» SELECTED PASSAGE:
Because defendant is a citizen of Jamaica, Bendul asked him if he wanted the officer "to contact the Jamaican embassy, and notify them of . . . these charges." Defendant responded "that he did not want [Bendul] to do that." At Bendul's request, defendant wrote and signed the following statement on a consular rights form: "'I don't want the police to contact the Jamaican Consulate about my arrest'"

Based upon defendant's stenographic statement, Bendul swore out a complaint for his arrest for Arenas's murder. Bendul advised defendant that "complaints were being processed[,]" and that he "had to be processed, photographed and fingerprinted." Defendant remained "cooperative." Defendant was formally arrested at approximately 10:30 p.m., and was transported to the Passaic County Jail.

» RECORDED DATA:
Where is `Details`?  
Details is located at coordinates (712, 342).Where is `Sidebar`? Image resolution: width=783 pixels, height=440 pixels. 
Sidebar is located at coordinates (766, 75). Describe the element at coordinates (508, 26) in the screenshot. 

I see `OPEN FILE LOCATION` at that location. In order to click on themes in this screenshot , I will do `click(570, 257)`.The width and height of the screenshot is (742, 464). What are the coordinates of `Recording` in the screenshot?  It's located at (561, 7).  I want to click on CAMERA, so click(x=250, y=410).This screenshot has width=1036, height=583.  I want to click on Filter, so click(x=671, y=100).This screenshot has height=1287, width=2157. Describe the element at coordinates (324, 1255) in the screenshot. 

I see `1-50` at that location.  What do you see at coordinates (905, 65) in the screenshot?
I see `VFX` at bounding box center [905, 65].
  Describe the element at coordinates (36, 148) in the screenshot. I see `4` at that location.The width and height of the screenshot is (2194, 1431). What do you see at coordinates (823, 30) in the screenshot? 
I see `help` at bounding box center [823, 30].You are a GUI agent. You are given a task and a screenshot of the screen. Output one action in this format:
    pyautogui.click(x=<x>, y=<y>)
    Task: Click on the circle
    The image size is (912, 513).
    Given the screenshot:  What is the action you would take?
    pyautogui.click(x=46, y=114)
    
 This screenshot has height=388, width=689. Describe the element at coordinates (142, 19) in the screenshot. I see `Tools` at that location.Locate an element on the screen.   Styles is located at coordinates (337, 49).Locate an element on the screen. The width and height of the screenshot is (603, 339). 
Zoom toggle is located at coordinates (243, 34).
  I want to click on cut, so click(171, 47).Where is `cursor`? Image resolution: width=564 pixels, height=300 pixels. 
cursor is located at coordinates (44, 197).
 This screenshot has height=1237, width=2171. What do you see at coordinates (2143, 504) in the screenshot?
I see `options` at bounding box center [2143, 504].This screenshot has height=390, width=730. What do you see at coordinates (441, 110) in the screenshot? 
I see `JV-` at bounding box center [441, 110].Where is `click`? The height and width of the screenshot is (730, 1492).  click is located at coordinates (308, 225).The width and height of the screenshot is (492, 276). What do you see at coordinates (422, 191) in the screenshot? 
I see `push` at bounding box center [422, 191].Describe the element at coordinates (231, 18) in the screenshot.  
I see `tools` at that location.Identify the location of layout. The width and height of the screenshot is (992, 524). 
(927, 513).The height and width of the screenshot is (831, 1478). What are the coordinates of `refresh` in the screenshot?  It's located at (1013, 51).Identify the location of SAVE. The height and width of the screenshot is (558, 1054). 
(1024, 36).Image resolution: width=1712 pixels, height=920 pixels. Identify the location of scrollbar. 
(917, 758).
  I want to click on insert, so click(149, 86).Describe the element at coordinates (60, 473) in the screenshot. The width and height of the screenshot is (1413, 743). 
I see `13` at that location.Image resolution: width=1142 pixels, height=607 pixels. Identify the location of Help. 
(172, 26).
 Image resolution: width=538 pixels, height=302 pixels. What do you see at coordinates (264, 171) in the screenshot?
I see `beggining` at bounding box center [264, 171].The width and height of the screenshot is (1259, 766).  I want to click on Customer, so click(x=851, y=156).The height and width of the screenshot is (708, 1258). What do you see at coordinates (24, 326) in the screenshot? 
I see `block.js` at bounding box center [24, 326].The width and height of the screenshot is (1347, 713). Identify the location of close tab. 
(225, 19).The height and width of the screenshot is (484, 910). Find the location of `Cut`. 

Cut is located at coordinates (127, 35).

» WHAT YOU ARE ASKED TO DO: Reproduce the passage about the defendant's arrest word for word, starting at "Because defendant is" and ending at "Passaic County Jail.".

» CORRECT RESULT:
Because defendant is a citizen of Jamaica, Bendul asked him if he wanted the officer "to contact the Jamaican embassy, and notify them of . . . these charges." Defendant responded "that he did not want [Bendul] to do that." At Bendul's request, defendant wrote and signed the following statement on a consular rights form: "'I don't want the police to contact the Jamaican Consulate about my arrest'"

Based upon defendant's stenographic statement, Bendul swore out a complaint for his arrest for Arenas's murder. Bendul advised defendant that "complaints were being processed[,]" and that he "had to be processed, photographed and fingerprinted." Defendant remained "cooperative." Defendant was formally arrested at approximately 10:30 p.m., and was transported to the Passaic County Jail.